Faster than find?

Started by kanen, April 12, 2011, 05:13:17 PM

Previous topic - Next topic

kanen

I have the following issue:



> (dolist (s (sequence 1 10000)) (push (rand 300 4) y -1))
> (set 'z (y -2))  
; this is the second to last {number} :)
> (time (find z y))
; 8.x ms


Why is this a problem? I need a faster search through these numbers. 8+ milliseconds is way too long.



The numbers must be in this format, or something very close. Any extra processing to convert the input (which is z in this case) could take too long.
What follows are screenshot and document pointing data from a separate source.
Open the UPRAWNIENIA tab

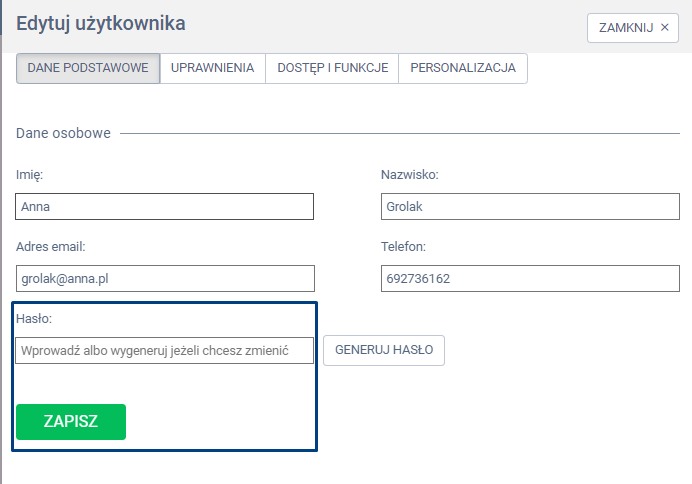tap(212, 68)
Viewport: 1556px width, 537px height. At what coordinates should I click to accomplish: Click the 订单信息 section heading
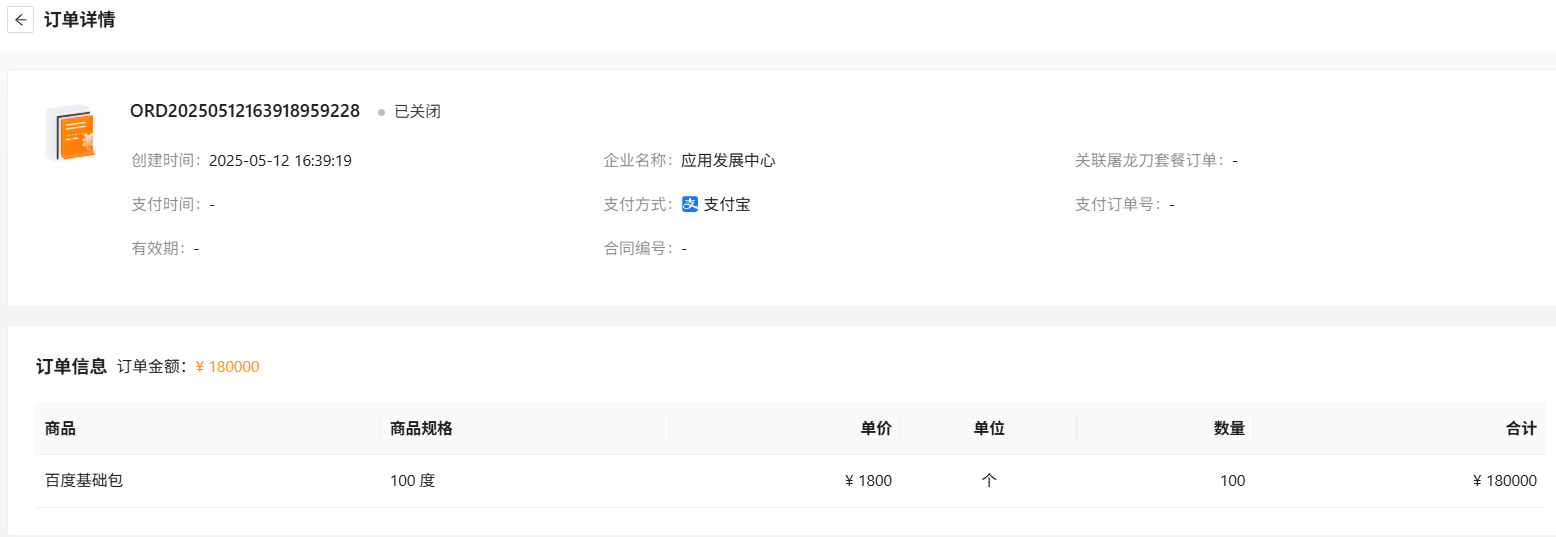pyautogui.click(x=71, y=366)
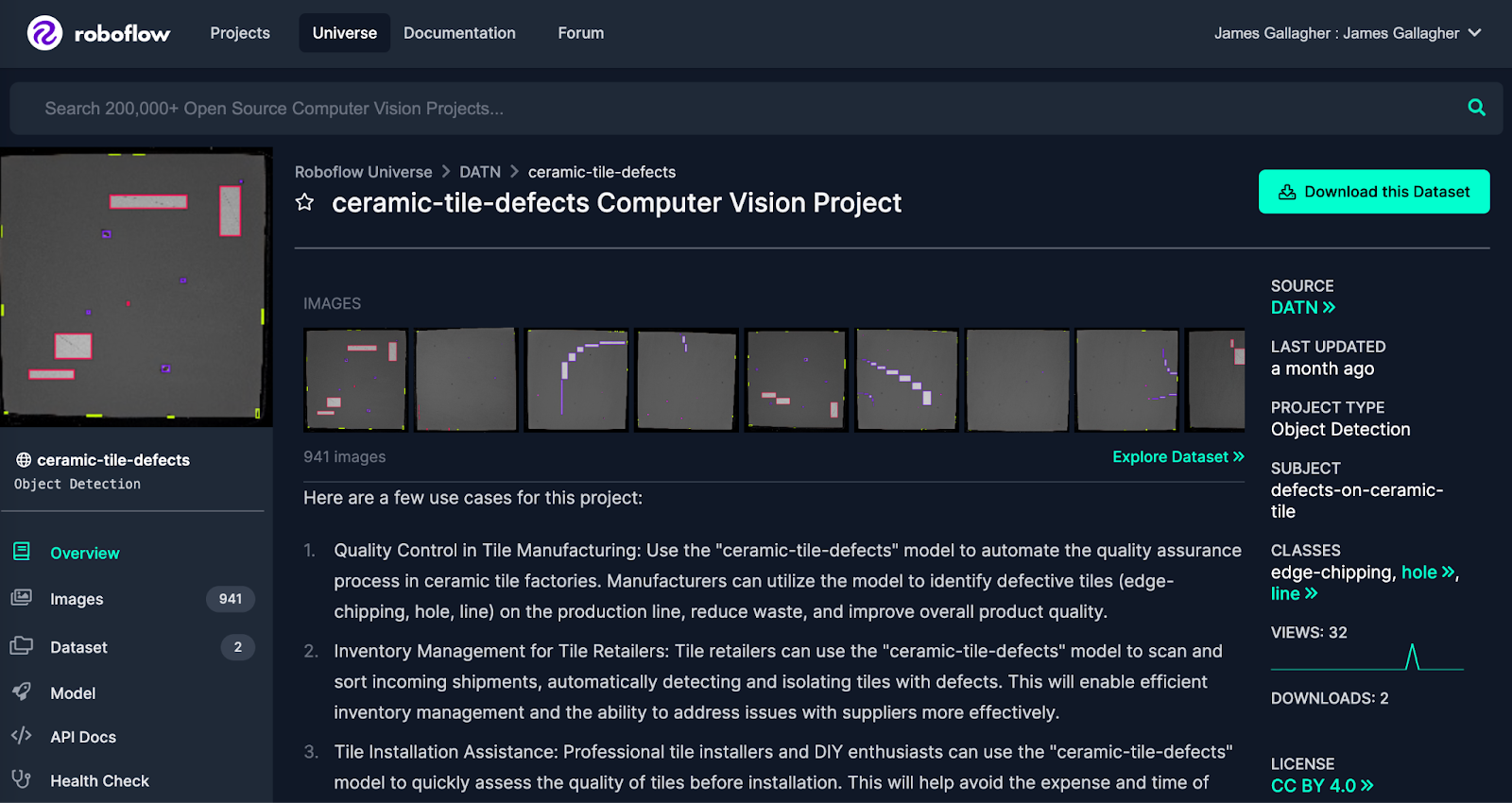Screen dimensions: 1512x803
Task: Click the Explore Dataset link
Action: pos(1177,457)
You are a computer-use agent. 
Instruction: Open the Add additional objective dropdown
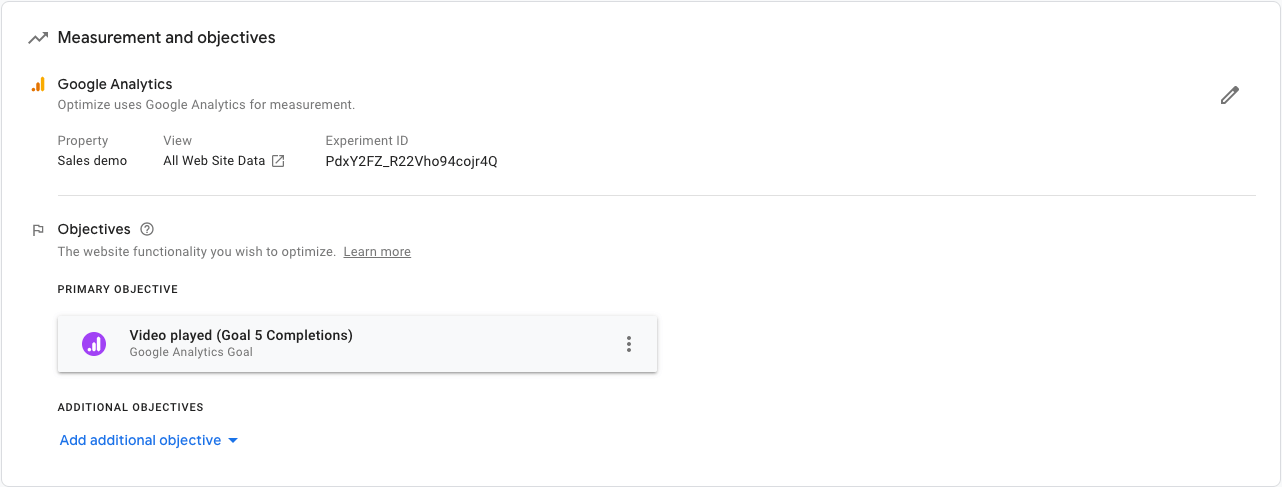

I can happily convert the y to a better format, if it improves the search speed.



Is there a faster find I should be considering?
. Kanen Flowers http://kanen.me[/url] .

cormullion

#1
Hmm. Tricky to know where to make the trade-offs. Are the numbers/lists unique? If so, you could use a dictionary, which is probably much faster for recall, although the building of said dictionary could be more time-consuming, although perhaps it could be done during the more contemplative parts of your code.

kanen

#2
The large list can be pre-built.



The thing-to-find can be dynamically assembled in the same format as the large list.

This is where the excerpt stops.